If man made global warming is real as appears to be the case it can certainly survive a few voices crying in the wilderness that proclaim that instead we are heading for a new Ice Age. If our theories are sound and reflect reality, we don’t need to shut anyone up, nor do we need to ban them from Twitter.

Free speech is also about allowing people to say things that are false. If reality does not correspond to a statement, then it is unlikely to be believed by many for long. We must allow people to say things that are false, because how else can we protect a future Galileo or Copernicus or Pasteur from being banned for saying something the establishment believed to be false, but which in fact turned out to be true.

Who is to be the judge of what is true and what is false? It cannot be the BBC with its “fact checks”. Global warming is a fact, but so too the BBC thinks is a man giving birth. Twitter will allow without question the liberal orthodoxy, but initially forbid anyone from saying that the virus came from a Wuhan lab leak, until eventually this becomes the established view. One consensus is overthrown by another.

We all need a bit more humility about the truths we believe. We could be wrong.  Better by far to allow those I disagree with to express freely what they believe than run the risk of someone deciding that what I believe is forbidden.  So, I protect your right to speak falsely in order that I may tell the truth.
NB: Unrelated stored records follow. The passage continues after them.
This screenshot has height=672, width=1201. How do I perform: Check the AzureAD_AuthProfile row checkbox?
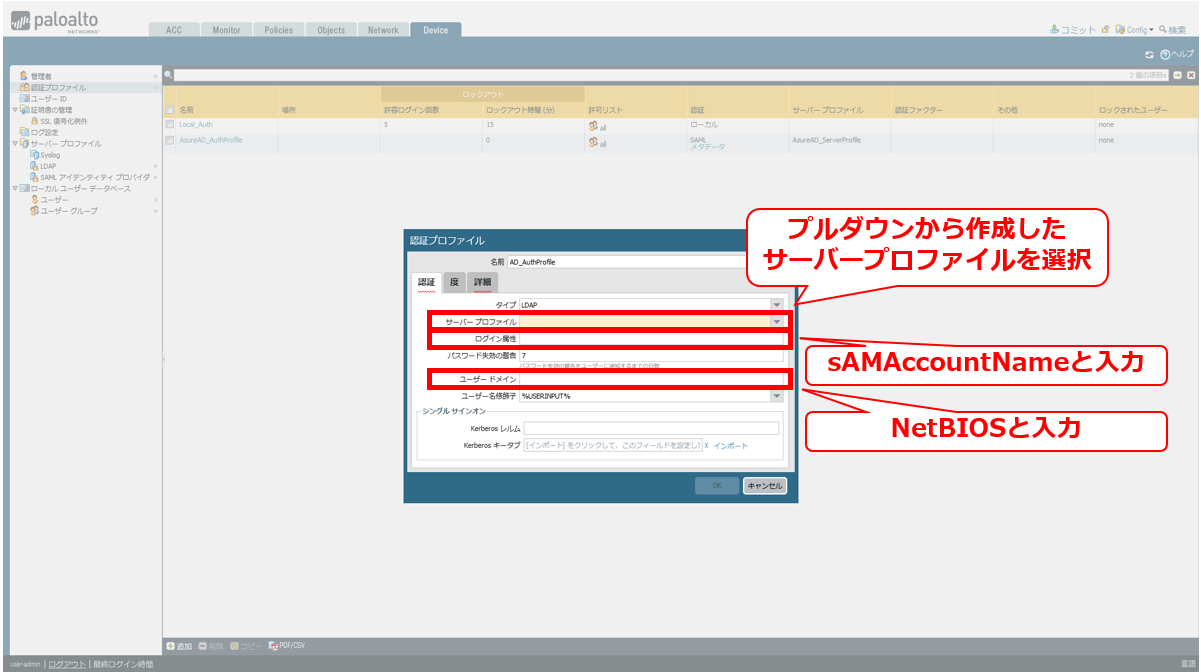170,141

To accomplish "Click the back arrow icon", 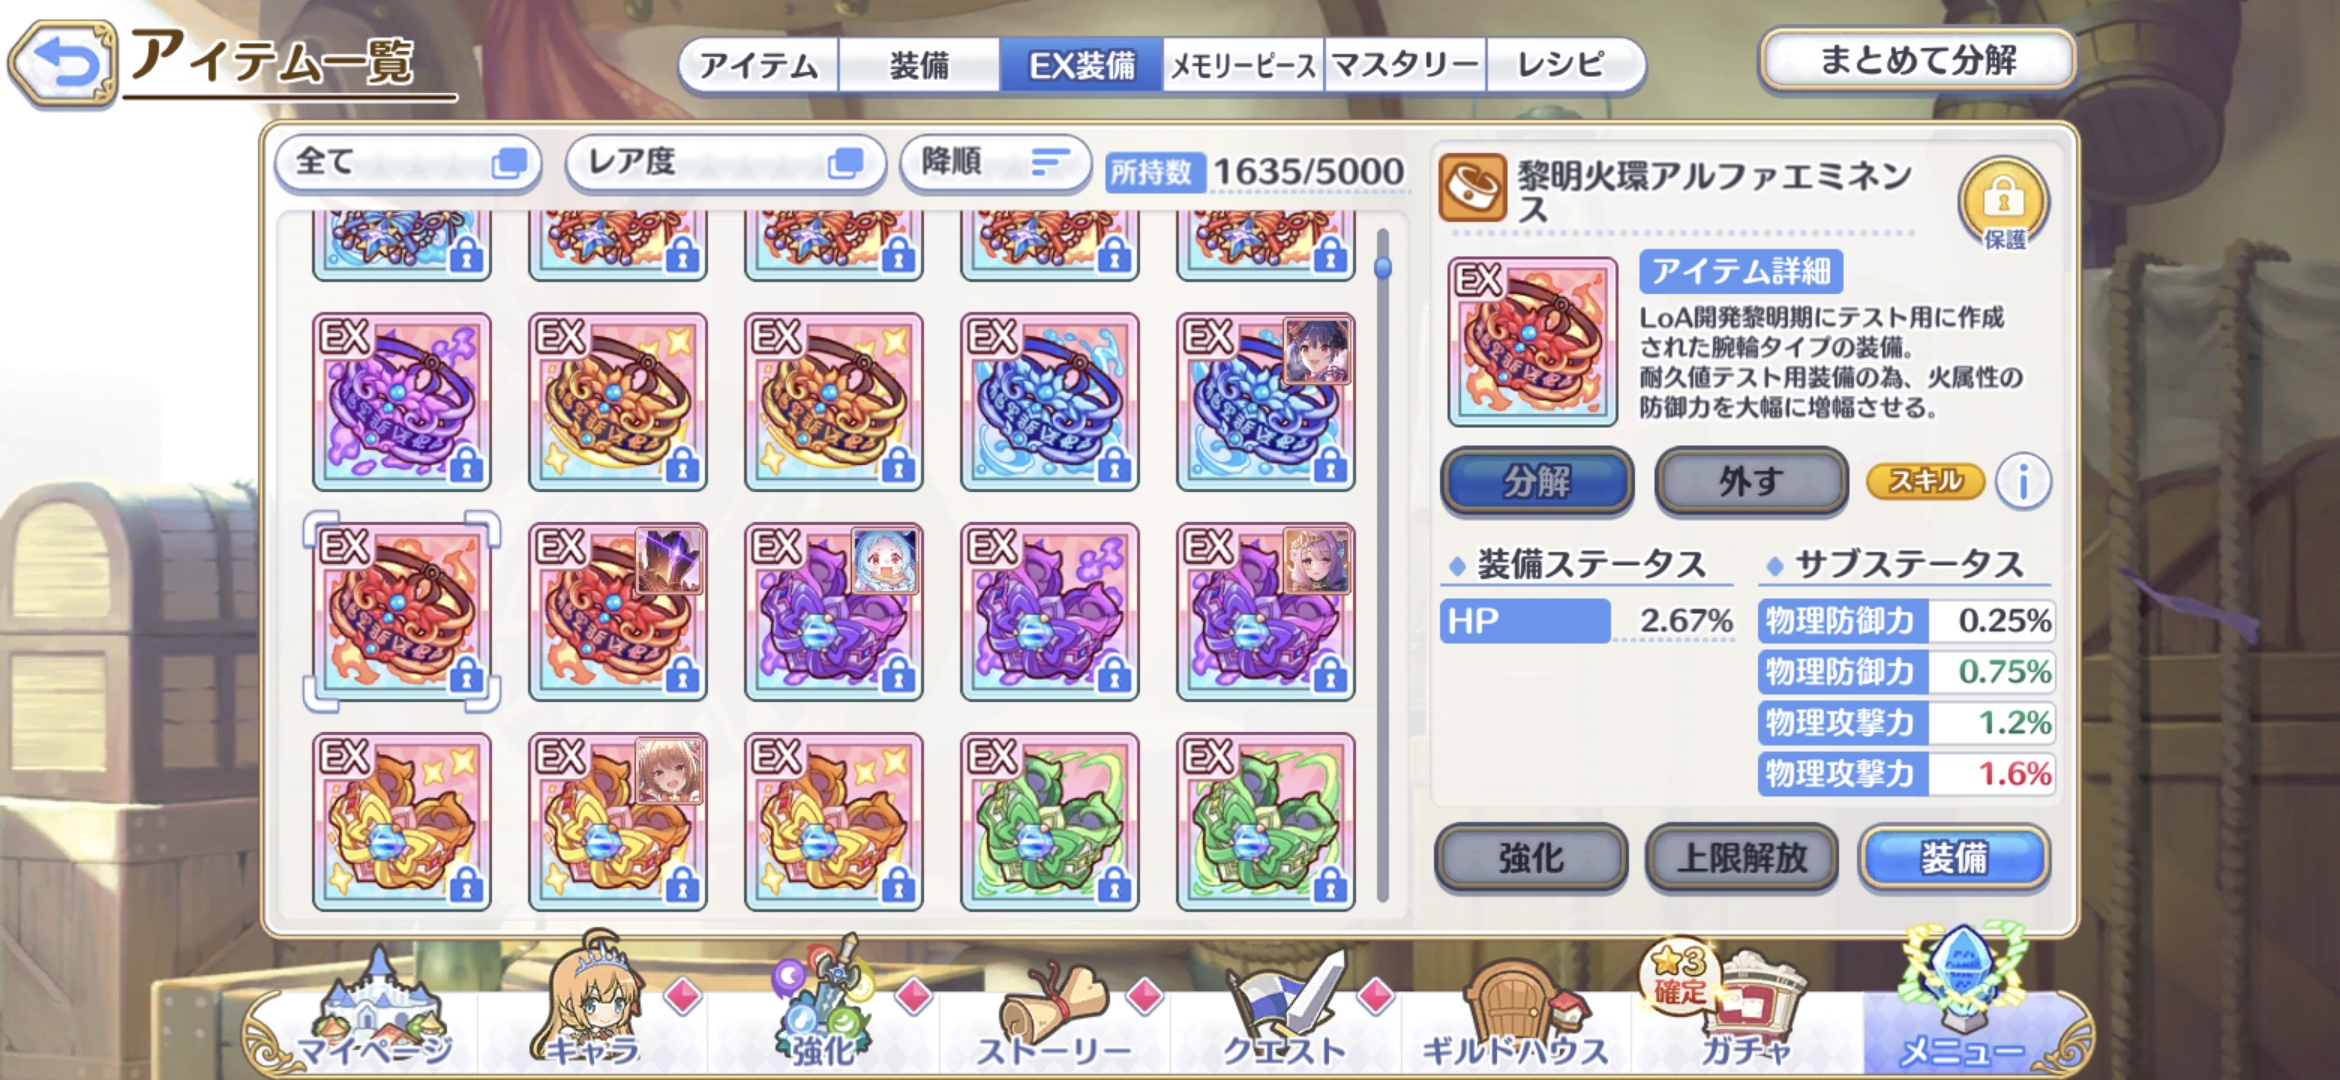I will [63, 63].
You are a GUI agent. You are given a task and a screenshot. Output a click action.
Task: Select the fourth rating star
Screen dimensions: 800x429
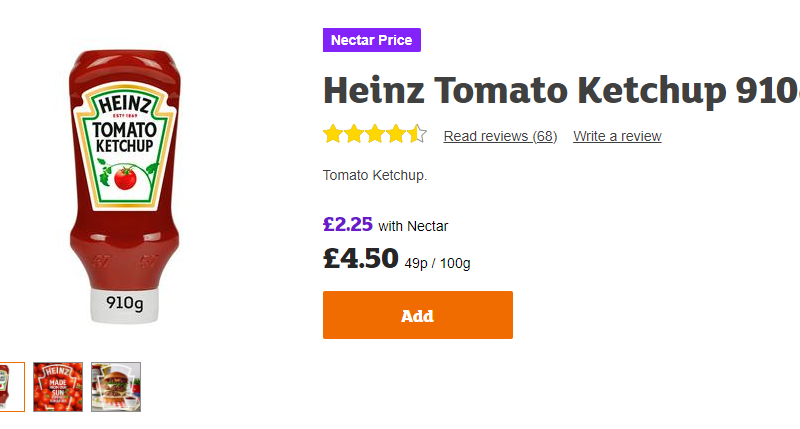396,134
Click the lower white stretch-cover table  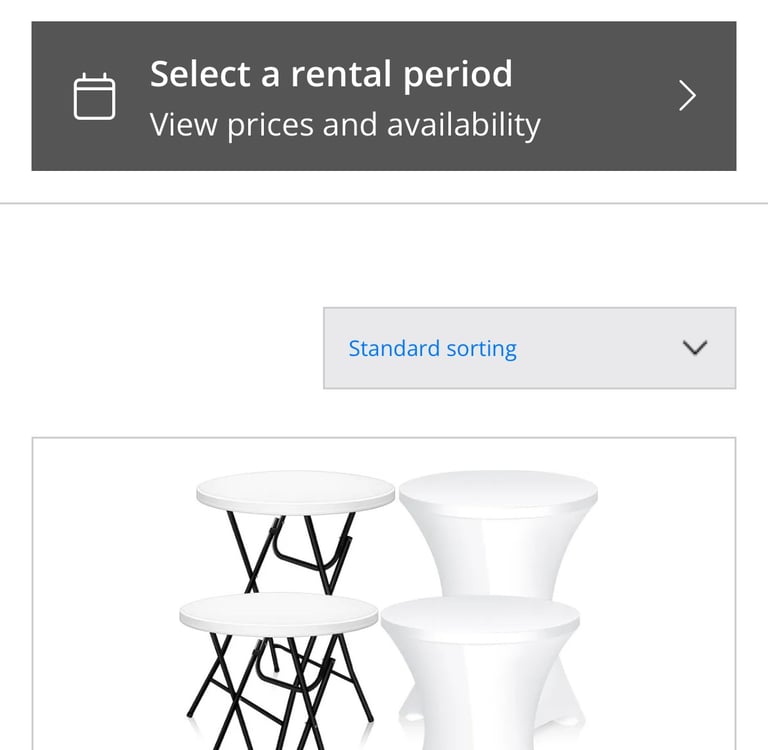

Neither the BBC nor Twitter can determine what the truth is. Only reality can do that. Even when there is a scientific consensus it may be overthrown. The greatest story ever told would have been banned by Twitter as misleading the gullible public into thinking that they need not worry about dying from Covid because a man born of a virgin could make the blind see and the lame walk and so could certainly raise them up again like Lazarus. All of this is contrary to everything that science teaches.

If you ban Marjorie Taylor Greene you might as well ban Jesus Christ too.